On Fri, 13 Nov 2009 07:34:14 -0500, Steven Schveighoffer
<schvei...@yahoo.com> wrote:
On Thu, 12 Nov 2009 20:16:40 -0500, Robert Jacques <sandf...@jhu.edu>
wrote:
On Thu, 12 Nov 2009 16:42:45 -0500, Walter Bright
<newshou...@digitalmars.com> wrote:
Currently, the type is determined by the type of the first element and
the rest are implicitly cast to it.
I propose changing it to being the type produced by applying the ?:
logic repeatedly to all the elements.
Given how numeric literals currently work:
vote--
for example currently:
float[] = [1.0f, 2.5, 5.6, 0.8].dup;
under the proposal
float[] = [1.0f, 2.5f, 5.6f, 0.8f].dup;
How about if a cast is sticky?

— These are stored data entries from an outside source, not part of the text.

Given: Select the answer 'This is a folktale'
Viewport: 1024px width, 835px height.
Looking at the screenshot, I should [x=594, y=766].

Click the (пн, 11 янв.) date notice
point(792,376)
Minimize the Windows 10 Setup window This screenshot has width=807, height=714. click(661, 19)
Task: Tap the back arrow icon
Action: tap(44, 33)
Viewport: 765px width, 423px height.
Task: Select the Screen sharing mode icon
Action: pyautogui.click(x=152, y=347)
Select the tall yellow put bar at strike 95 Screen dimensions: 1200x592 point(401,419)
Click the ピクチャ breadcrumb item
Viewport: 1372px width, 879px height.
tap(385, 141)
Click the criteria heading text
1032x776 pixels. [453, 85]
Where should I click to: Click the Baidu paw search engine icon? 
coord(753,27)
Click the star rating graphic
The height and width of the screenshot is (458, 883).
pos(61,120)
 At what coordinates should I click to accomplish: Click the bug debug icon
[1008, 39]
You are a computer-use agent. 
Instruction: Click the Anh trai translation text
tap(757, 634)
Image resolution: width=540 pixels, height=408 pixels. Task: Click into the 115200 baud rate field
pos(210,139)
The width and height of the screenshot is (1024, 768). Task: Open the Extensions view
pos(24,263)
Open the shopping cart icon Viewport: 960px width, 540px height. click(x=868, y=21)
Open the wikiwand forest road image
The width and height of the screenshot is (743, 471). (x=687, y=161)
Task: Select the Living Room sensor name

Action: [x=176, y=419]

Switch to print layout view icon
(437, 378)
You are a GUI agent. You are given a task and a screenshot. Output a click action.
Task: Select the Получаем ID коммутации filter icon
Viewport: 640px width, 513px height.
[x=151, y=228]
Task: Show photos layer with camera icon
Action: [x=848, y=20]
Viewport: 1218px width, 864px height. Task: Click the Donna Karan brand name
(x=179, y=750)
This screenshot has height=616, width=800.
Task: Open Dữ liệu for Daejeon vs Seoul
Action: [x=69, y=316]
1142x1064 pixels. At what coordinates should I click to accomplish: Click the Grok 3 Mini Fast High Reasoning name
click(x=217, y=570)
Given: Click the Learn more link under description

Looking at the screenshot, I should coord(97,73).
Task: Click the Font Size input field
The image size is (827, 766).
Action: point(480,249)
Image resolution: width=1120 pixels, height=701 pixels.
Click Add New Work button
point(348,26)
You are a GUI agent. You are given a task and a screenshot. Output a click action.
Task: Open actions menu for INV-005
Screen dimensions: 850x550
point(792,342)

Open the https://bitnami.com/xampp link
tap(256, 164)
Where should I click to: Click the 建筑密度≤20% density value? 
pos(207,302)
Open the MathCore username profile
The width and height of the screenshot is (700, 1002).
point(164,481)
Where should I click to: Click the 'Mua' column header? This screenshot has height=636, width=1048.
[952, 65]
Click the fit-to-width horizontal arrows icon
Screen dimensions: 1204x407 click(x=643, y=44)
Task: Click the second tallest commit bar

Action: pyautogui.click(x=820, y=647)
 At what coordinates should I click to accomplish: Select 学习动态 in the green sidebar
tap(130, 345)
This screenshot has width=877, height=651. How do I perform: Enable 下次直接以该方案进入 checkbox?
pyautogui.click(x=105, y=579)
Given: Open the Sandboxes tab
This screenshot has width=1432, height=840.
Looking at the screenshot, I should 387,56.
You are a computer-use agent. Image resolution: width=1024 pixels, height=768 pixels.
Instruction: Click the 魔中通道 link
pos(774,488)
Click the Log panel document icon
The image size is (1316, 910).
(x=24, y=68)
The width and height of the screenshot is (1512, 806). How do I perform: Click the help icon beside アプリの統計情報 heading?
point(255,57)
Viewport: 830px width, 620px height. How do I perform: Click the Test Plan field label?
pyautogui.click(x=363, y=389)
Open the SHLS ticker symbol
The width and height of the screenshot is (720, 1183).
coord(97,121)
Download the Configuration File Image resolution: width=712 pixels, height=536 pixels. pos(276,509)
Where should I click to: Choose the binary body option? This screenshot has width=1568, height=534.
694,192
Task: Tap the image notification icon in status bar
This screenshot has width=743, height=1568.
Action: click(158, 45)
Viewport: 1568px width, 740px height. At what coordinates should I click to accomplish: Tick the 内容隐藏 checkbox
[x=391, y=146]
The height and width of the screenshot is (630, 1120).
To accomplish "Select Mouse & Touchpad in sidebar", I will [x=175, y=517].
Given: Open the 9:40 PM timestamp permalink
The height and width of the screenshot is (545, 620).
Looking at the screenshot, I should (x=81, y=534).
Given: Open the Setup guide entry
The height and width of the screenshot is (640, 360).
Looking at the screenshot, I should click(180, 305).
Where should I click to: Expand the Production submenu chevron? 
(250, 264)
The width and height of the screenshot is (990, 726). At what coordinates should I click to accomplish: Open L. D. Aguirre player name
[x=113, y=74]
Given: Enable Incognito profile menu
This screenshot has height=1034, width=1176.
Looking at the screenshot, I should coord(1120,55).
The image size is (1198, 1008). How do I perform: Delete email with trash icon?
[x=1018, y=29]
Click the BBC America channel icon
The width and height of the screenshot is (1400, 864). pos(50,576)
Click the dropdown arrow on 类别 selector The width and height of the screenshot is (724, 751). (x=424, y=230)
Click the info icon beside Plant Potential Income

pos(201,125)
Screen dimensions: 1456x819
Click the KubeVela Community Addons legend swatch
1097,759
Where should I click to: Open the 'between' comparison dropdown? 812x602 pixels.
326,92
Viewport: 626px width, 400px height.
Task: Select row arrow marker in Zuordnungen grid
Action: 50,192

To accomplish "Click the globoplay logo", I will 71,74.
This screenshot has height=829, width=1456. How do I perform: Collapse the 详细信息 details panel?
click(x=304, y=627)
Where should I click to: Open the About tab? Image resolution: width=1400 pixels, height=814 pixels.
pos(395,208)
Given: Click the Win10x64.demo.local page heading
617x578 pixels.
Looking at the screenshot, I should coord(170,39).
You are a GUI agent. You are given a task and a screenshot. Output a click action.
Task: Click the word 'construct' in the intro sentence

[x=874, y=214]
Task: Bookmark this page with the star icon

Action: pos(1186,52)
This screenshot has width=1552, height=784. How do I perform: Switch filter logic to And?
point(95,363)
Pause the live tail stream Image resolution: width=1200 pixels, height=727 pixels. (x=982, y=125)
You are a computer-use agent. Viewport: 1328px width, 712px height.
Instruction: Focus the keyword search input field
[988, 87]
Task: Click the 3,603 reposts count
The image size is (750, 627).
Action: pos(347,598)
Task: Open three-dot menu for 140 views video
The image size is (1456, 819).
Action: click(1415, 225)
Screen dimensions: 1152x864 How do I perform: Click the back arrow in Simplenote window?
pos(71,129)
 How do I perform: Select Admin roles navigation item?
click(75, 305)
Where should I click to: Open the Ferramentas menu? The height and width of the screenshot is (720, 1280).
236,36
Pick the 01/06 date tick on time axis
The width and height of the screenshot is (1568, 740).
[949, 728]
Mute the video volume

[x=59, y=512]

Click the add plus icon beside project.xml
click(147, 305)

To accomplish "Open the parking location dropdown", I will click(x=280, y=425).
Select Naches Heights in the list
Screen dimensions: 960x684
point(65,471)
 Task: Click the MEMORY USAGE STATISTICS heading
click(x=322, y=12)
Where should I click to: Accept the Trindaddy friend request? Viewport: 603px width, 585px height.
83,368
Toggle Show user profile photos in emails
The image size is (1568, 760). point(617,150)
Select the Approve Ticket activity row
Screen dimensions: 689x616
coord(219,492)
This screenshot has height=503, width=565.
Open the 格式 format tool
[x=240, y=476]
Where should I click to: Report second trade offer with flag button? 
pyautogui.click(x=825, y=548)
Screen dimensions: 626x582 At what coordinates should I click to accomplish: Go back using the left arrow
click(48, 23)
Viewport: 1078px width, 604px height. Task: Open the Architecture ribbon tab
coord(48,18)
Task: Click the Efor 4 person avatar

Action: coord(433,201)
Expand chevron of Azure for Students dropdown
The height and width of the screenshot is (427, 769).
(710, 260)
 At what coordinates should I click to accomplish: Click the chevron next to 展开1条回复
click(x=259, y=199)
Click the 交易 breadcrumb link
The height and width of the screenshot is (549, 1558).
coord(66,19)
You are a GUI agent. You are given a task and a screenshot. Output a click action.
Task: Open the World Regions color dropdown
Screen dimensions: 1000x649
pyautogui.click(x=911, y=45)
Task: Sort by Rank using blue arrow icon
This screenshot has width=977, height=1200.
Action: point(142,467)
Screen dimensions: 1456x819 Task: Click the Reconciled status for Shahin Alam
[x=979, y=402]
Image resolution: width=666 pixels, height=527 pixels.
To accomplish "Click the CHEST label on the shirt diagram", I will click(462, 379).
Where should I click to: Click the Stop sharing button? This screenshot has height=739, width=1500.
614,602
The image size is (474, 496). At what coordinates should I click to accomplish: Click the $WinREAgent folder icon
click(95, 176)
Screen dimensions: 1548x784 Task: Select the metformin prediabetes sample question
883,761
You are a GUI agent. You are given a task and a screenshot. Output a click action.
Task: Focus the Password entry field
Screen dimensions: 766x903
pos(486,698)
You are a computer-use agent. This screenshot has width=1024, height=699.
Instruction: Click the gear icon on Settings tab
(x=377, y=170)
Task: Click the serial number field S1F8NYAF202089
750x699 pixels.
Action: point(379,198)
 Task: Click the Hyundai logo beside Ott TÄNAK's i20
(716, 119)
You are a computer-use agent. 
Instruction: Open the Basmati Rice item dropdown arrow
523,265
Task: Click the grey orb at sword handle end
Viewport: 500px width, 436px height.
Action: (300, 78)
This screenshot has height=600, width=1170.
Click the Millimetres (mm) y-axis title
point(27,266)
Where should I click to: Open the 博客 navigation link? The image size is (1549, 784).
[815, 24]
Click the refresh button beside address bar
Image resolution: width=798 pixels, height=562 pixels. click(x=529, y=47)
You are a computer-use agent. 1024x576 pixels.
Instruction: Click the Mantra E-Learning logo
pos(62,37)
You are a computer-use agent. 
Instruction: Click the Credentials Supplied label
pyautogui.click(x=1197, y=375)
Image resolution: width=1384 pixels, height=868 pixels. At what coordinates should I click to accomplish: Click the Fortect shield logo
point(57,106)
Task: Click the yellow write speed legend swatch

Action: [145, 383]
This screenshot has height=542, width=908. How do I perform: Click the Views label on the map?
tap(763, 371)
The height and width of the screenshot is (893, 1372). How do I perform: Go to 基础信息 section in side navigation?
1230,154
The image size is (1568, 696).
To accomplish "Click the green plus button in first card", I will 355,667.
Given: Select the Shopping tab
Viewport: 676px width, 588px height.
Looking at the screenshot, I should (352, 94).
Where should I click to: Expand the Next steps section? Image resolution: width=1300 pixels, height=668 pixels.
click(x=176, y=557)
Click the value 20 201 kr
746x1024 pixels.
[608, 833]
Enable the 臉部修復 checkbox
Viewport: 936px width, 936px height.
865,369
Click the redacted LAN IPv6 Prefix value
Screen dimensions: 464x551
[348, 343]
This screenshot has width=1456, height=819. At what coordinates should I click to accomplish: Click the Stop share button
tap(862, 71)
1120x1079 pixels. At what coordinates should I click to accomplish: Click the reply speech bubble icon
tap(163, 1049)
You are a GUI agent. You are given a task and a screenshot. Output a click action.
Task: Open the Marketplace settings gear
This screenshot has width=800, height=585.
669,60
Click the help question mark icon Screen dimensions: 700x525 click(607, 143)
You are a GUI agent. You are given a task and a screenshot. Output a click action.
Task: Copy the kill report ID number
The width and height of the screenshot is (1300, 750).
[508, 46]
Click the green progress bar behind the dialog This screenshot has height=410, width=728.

That is, the last detected cast inside
an array literal is applied to subsequent elements that do not have a
cast:
[cast(float)1.0, 2.5, 5.6, 0.8]; // equivalent to [1.0f, 2.5f, 5.6f,
0.8f] => float[]
[cast(float)1.0, 2.5, cast(double)5.6, 0.8]; // equivalent to [1.0f,
2.5f, 5.6, 0.8] => double[]
Nevermind... I guess this already works:
cast(float[])[1.0, 2.5, 5.6, 0.8]
I don't see the OP's point as being an issue in light of this.